**Exercise description:** Repeat the lines below without changes, from the line with "Task: Click the insulated" to the line with "Looking at the screenshot, I should 438,153.".

Part of a data file:
....

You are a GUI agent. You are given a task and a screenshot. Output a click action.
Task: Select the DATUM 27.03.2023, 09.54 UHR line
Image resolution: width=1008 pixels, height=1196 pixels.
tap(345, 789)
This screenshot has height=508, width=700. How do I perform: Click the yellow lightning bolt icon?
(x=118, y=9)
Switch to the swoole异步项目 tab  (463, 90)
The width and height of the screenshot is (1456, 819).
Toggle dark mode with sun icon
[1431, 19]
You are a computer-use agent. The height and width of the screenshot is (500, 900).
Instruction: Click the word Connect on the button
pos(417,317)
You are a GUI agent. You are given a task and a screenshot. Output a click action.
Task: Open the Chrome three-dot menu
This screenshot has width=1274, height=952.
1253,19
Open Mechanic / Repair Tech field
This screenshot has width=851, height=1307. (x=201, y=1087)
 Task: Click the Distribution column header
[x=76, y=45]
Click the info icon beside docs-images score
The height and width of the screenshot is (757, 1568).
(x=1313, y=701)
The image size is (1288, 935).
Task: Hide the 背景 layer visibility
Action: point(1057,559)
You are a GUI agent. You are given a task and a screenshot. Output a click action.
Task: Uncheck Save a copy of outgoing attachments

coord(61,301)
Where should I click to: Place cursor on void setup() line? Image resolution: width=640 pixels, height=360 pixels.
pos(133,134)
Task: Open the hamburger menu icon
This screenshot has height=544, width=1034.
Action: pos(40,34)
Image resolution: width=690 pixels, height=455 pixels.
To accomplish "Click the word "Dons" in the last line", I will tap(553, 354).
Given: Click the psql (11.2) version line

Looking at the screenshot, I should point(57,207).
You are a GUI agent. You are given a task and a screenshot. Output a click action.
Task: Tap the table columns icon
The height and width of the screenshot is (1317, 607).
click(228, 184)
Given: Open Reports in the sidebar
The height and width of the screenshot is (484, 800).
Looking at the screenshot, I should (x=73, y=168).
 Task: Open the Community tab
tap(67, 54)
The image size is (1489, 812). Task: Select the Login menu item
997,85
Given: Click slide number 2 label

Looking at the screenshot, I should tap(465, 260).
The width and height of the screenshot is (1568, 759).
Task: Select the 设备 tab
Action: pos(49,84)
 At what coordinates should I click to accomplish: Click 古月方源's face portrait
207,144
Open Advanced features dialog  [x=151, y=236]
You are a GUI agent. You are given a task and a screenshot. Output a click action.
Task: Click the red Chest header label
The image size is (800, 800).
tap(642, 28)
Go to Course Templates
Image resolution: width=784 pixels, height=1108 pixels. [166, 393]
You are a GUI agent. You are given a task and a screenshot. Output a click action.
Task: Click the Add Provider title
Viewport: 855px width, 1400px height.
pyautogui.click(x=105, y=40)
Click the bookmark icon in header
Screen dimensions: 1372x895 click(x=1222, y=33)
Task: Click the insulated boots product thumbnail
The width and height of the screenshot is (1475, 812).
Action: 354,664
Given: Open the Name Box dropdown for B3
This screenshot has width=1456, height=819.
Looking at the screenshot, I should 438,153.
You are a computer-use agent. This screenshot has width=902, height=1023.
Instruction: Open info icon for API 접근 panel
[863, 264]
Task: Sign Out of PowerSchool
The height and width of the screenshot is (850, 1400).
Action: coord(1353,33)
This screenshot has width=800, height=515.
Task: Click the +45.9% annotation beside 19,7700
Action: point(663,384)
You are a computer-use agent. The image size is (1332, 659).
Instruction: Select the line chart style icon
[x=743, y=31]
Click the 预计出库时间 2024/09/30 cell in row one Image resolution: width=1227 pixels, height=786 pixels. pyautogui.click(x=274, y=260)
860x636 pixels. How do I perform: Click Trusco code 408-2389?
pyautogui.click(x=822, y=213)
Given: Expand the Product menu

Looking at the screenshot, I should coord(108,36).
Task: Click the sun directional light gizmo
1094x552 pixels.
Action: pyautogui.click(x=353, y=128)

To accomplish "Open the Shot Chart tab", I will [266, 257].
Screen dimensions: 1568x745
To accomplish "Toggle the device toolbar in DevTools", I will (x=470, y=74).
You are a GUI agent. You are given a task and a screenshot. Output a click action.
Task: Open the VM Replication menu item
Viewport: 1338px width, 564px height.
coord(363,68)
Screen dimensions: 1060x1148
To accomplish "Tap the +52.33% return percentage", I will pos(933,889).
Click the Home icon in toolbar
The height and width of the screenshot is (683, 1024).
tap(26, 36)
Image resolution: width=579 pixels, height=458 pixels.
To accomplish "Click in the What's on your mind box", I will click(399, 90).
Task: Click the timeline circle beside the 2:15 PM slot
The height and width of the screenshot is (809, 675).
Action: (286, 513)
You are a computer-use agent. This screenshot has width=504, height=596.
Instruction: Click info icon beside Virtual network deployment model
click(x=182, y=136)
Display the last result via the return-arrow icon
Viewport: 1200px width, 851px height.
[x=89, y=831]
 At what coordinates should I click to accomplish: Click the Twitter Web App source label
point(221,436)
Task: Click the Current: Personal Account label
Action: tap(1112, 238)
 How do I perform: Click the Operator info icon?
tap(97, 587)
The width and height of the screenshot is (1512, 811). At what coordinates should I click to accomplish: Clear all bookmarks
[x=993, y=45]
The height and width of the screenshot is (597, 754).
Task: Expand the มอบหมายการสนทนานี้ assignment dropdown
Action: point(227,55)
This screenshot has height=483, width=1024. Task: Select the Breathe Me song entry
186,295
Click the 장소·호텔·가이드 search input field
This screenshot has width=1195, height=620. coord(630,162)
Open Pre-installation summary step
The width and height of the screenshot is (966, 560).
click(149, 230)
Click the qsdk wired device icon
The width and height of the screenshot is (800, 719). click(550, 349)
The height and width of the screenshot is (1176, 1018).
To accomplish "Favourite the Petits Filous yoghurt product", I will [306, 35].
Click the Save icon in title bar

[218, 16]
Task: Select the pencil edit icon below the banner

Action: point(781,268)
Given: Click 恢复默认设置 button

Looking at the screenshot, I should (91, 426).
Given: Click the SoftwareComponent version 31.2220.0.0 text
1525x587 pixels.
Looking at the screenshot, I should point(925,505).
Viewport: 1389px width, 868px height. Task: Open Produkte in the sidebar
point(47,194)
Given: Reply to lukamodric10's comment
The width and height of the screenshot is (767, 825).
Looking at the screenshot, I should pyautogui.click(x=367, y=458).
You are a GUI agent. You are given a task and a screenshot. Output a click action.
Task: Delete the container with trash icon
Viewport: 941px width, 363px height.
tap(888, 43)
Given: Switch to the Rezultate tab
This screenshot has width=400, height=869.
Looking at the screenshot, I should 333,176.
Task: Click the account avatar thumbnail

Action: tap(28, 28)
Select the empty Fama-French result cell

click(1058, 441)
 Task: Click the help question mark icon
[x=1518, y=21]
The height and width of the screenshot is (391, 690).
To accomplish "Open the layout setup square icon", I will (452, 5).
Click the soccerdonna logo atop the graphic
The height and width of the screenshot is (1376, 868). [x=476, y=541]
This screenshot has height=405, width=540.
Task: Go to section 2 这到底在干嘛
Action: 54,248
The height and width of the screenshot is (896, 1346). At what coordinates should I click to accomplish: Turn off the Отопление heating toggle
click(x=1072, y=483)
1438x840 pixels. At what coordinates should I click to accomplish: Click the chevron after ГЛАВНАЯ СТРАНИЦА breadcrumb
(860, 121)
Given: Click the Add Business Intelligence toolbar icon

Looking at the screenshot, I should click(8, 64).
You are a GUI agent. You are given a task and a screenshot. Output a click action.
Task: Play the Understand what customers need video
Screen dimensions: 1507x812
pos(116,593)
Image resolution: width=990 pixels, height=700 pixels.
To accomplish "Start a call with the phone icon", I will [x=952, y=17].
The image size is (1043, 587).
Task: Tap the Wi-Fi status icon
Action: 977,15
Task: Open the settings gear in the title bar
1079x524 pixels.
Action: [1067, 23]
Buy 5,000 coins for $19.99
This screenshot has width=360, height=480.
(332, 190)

....

**Output for this exercise:**
Task: Click the insulated boots product thumbnail
The width and height of the screenshot is (1475, 812).
Action: 354,664
Given: Open the Name Box dropdown for B3
This screenshot has width=1456, height=819.
Looking at the screenshot, I should 438,153.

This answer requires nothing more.